- **DATA ROWS**
-.-.-

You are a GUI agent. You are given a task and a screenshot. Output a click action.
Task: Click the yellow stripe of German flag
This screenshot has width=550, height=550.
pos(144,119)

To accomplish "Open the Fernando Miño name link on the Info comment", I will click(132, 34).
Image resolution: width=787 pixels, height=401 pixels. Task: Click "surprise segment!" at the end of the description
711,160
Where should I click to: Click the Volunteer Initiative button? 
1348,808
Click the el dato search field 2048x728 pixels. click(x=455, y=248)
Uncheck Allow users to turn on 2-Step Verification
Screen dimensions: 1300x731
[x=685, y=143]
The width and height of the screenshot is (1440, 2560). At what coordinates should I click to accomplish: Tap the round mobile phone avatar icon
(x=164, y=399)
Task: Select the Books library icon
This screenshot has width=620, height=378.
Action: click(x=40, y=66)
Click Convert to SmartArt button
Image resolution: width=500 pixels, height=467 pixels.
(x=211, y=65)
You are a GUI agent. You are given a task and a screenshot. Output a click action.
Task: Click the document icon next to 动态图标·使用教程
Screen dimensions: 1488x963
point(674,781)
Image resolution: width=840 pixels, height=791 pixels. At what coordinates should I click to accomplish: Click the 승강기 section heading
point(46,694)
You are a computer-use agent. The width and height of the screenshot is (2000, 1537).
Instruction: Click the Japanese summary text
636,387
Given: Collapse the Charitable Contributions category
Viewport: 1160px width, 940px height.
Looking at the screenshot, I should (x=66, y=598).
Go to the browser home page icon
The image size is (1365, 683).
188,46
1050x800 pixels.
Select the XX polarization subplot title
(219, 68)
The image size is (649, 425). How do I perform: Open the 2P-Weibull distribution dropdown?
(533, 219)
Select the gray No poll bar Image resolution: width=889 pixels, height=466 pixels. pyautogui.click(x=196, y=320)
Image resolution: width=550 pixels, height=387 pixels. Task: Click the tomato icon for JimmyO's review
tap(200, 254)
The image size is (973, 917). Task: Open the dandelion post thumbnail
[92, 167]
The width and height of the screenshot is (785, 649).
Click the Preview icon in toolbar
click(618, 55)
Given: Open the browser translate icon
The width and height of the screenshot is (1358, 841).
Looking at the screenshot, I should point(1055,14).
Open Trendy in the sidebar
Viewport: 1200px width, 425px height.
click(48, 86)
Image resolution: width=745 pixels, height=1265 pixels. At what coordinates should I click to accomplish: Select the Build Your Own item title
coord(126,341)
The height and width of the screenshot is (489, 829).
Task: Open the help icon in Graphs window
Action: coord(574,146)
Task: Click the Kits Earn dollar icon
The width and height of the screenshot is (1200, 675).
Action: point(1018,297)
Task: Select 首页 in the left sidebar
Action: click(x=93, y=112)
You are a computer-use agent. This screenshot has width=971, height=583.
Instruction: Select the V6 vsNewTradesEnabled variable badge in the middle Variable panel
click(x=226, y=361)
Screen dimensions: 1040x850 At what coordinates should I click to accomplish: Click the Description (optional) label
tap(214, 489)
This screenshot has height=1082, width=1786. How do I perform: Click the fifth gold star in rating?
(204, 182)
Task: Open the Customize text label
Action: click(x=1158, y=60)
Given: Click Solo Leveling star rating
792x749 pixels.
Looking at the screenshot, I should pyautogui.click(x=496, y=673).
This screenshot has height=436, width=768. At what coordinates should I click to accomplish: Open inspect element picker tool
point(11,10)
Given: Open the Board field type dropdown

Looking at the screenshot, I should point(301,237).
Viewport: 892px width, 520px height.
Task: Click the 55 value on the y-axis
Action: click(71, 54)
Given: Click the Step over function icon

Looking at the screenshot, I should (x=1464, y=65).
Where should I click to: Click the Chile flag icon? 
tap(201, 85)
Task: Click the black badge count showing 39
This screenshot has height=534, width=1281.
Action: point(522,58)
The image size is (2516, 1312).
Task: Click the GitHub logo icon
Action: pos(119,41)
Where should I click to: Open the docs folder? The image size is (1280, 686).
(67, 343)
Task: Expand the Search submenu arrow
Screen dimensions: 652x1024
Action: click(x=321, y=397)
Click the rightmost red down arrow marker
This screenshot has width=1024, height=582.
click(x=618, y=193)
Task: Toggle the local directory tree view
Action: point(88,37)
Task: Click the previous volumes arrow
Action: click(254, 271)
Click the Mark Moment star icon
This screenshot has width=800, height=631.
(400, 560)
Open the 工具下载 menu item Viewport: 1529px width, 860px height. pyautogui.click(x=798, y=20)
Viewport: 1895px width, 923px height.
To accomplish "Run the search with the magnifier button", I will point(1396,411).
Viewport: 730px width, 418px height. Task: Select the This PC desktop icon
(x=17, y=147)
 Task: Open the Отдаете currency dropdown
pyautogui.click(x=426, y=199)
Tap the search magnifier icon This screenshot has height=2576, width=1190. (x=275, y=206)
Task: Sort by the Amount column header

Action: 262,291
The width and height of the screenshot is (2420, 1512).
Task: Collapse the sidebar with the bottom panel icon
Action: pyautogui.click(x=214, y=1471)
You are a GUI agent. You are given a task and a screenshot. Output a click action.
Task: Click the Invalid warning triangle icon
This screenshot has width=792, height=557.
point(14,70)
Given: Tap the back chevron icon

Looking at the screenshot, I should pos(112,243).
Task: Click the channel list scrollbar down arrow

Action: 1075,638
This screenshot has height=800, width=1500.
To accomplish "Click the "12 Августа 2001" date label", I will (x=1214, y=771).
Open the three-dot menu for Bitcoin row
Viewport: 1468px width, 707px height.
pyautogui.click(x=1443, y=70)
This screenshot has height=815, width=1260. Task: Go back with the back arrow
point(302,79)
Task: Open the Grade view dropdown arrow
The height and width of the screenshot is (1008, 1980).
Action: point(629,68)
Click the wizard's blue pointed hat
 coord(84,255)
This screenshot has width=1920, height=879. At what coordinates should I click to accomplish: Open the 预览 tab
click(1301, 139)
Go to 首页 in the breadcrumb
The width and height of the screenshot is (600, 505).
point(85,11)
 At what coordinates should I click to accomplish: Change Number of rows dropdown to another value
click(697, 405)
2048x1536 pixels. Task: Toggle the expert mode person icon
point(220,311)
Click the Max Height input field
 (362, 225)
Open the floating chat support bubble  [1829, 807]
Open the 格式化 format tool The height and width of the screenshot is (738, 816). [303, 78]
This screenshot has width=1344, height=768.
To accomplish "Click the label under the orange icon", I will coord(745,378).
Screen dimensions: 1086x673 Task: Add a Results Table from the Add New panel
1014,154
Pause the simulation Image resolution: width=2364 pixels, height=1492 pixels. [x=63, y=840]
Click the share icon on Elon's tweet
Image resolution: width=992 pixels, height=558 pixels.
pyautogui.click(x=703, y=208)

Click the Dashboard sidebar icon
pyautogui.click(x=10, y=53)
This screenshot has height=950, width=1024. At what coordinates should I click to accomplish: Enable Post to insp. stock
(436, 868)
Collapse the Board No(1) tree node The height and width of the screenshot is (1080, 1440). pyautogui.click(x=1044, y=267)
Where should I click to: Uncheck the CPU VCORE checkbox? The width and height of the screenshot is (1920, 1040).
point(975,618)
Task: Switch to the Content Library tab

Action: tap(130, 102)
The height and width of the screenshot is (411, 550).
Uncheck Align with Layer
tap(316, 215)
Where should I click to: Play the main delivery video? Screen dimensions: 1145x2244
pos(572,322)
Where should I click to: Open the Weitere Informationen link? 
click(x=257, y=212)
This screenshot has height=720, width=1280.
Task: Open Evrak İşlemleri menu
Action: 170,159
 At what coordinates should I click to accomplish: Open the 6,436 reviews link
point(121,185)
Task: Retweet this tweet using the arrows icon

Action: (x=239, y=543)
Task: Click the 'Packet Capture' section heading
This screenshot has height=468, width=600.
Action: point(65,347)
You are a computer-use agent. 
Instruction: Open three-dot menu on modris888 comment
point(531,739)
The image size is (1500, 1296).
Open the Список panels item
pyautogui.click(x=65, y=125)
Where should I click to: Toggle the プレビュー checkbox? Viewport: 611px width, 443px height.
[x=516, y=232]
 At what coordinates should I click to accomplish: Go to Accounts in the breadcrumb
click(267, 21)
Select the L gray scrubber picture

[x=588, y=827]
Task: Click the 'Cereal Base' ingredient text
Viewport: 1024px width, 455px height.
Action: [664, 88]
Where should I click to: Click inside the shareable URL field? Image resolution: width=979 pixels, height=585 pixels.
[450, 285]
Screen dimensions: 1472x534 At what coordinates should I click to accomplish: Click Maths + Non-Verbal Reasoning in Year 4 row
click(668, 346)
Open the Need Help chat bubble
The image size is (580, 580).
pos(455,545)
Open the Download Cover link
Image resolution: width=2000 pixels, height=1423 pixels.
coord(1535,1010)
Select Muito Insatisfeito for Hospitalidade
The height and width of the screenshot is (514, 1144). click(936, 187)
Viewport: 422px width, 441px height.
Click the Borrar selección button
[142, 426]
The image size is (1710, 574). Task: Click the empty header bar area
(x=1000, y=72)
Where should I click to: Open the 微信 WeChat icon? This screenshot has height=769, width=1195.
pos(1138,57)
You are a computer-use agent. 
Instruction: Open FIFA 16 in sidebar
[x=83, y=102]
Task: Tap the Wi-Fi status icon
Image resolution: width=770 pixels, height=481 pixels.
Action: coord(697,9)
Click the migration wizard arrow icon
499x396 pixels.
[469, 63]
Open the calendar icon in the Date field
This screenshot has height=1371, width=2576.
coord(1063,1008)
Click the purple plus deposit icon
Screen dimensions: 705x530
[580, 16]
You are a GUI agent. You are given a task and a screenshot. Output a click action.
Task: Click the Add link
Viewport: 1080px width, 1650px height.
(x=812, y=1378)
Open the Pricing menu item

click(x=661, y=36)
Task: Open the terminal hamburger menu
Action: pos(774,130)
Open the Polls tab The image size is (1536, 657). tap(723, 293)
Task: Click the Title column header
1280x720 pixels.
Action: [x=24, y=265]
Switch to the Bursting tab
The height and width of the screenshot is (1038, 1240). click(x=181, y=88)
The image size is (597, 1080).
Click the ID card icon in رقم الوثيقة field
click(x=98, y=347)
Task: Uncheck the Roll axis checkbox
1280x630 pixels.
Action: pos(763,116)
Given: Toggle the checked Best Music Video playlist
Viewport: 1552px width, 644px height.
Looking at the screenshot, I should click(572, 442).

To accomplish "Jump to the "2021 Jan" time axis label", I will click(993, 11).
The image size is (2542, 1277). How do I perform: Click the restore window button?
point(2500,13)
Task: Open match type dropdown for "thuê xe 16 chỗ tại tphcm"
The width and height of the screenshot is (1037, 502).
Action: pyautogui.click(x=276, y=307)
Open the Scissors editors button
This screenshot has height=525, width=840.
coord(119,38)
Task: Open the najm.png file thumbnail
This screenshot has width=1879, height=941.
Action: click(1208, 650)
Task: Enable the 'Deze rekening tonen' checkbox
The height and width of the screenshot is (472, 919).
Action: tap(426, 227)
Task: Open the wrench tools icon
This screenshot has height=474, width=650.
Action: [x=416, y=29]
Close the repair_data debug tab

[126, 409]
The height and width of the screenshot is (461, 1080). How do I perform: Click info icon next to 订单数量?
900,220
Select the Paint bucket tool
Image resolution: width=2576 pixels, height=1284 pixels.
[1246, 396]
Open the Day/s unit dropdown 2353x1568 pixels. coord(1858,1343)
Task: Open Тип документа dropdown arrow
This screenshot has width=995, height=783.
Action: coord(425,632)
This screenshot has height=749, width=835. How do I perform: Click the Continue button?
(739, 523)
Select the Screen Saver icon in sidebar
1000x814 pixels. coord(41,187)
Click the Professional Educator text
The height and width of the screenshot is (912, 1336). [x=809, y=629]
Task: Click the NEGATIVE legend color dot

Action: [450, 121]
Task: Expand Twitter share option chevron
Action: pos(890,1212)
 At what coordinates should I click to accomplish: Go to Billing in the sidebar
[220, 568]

-.-.-

- **EXERCISE TASK**
Recast the stretch of the entries from the line containing "This screenshot has width=1920, height=879." through the line containing "I will coord(745,378)." as a Markdown table with the columns Row and Entry Line. Number each line in the Row column and omit any blank lines.

- **THE RESPONSE**
| Row | Entry Line |
|---|---|
| 1 | This screenshot has width=1920, height=879. At what coordinates should I click to accomplish: Open the 预览 tab |
| 2 | click(1301, 139) |
| 3 | Go to 首页 in the breadcrumb |
| 4 | The width and height of the screenshot is (600, 505). |
| 5 | point(85,11) |
| 6 |  At what coordinates should I click to accomplish: Change Number of rows dropdown to another value |
| 7 | click(697, 405) |
| 8 | 2048x1536 pixels. Task: Toggle the expert mode person icon |
| 9 | point(220,311) |
| 10 | Click the Max Height input field |
| 11 |  (362, 225) |
| 12 | Open the floating chat support bubble  [1829, 807] |
| 13 | Open the 格式化 format tool The height and width of the screenshot is (738, 816). [303, 78] |
| 14 | This screenshot has width=1344, height=768. |
| 15 | To accomplish "Click the label under the orange icon", I will coord(745,378). |